過去と比較して、相当自由になっているが、それでも人はまだ縛られている。企業や会社からの束縛はかつてより弱くなっているが、それでも目に見えない何か、空気とか文化とかそういう表現しかできない何かが、一人一人を束縛している。これが何か、その答えのヒントになったのが体調悪いときの状態。自分が休めば誰かに迷惑がかかるという思いに始まり、休めば収入が減って生活が苦しくなるという状態、その状態をどうにかしようと政府が特別休暇を援助するようなことを言えば、誰かの休みで皺寄せを受けることになった人も、その皺寄せに対しては誰も認めてくれないと不満を感じる。立場はみんなバラバラに見えても、根底は同じじゃないかと感じる。それが、他人からの評価で生きている、という点。休む人は、休んだことで迷惑をかけてしまう、というのは、仲間に迷惑をかけることで仲間からの評価が悪くなってしまう、ということにつながっている。会社が特別休暇というものを認めれば、そこを心配せずに体調悪い人は休みを取ることができるようになるだろう、ということで政府は特別休暇に対しての援助を訴えたのだと思うが、そうすると、その穴埋めをした人にもそういうのがないのはやるせない気持ちになる、という主張も出てきた。もちろん、ここでは金銭的な報酬以上に単純に人としての感謝みたいなのを求めることも含まれるのかもしれないが、頑張ったことを認めてほしいという気持ちがあるのは間違いないだろう。

この他人から評価されないといきていけない社会、これは、評価されて始めて収入になるという、社会では、少なくとも日本の社会では、ごく当たり前と思われている仕組みがあるためだ。誰からも評価されないということは仕事をもらえないということに直結し、仕事をもらえないことは収入がなくなることにつながり、収入がなくなると生活の基盤を失うからだ。詳細はわからないが、生活保障という仕組みもあるので、そうなっても生きていくことはできるのかもしれないが、そうなると申し訳なさのようなものを感じるかもしれない。身近に生活保護を受けている人を根性なしのように言う人がいたとしたら、苦しくても頑張って仕事している人もいるのに自分はそれができずに保護を受けることになってしまった、自分もそう思われるかも、と自分を責めるかもしれない。結局、生きることはできても自分を責める。まあ、中にはそうじゃない人もいるかもしれないが。

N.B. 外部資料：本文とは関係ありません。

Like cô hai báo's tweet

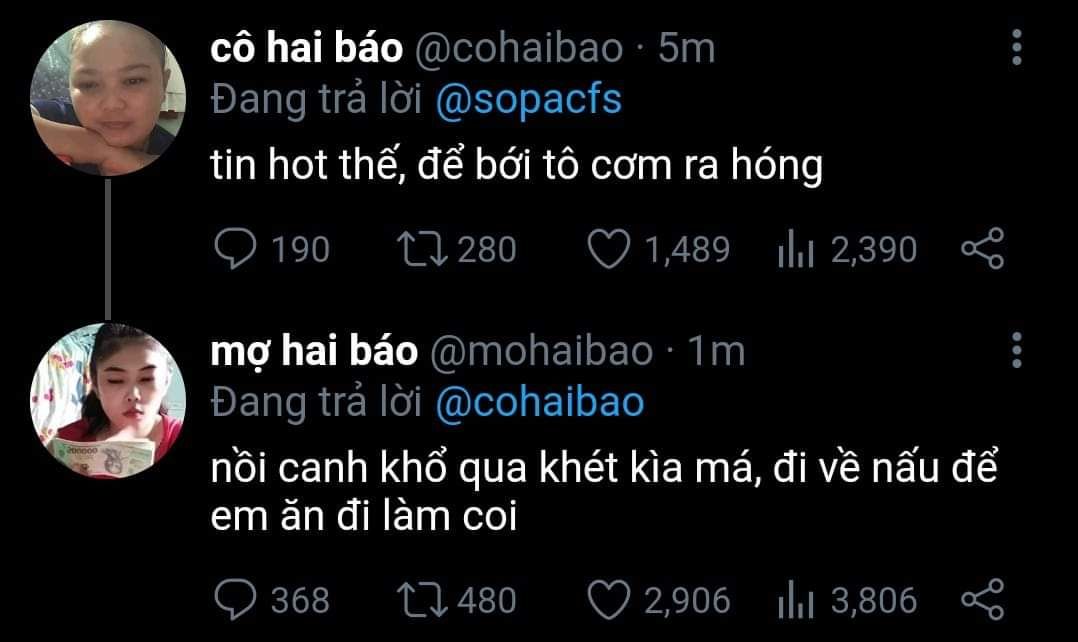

他人から評価されて始めて仕事をもらえて、それで生活できる仕組みは、みんな努力するのが当然だと考えれば、別に悪いものじゃない。しかし、一方でうまい仕組みを作って楽して生きる人、楽して生きるというか、実質搾取するだけの人がいる。単純なのは詐欺や泥棒か。複雑なのはもっと悪質。例をあげるのは難しいが、テロの上層部と実行部隊のような感じだろうか。そういう人は社会の構造を搾取できる立場と、搾取される立場の人に分けたままにしておきたいと思っている。努力しても報われないことがあっても、それに対して、短期的には報われなくても長い目で見ればそんなことはない、と言ってごまかす。本当にそういう場合もある。でも、搾取する側とされる側に分かれていて、ごまかしの陰で、誰かの努力を奪う人がいる点を見逃しているのかもしれない。奪うのでなく、代わりにやらせているようなこともある。そういう人は、評価されないといい生活はできない、という構造を維持しつつ、自分は搾取を続ける。でも、一度その世界に入ると、その世界では、みんながこういうものと考えていて疑問を持たず、その世界での道理としても成立させているから、そこを変えるという発想すらでてこない。むしろ、変えると主張すれば、お前は莫迦か、と言われる。

この世界というのは、たぶん日本全体、考え方によっては地球全体かもしれない。日本では、無意識のうちに他人から評価されないといきていけないと思い込まされているとしたら、しかも、その犯人がいるわけじゃなくて、なんとなくみんなでそう思っているからそうなってしまっているのだとしたら、他人から評価されなくても生きていけるんだ、というように意識変換することは、自分の人生だけじゃなく、社会もよくすることにつながっていくと信じたい。

日本では、子供をしつけるときに「迷惑をかけてはいけない」と言って子供を叱る。しかし、世界には、迷惑をかけられるのは当たり前、迷惑をかけられたくらいで腹を立てるな、と叱る国もある。どちらが正しいのか?この「迷惑をかけてはいけない」という言葉が「他人から評価されないと生きていけない」という社会を創り、自らを苦しめることになっているのではないかとも思う。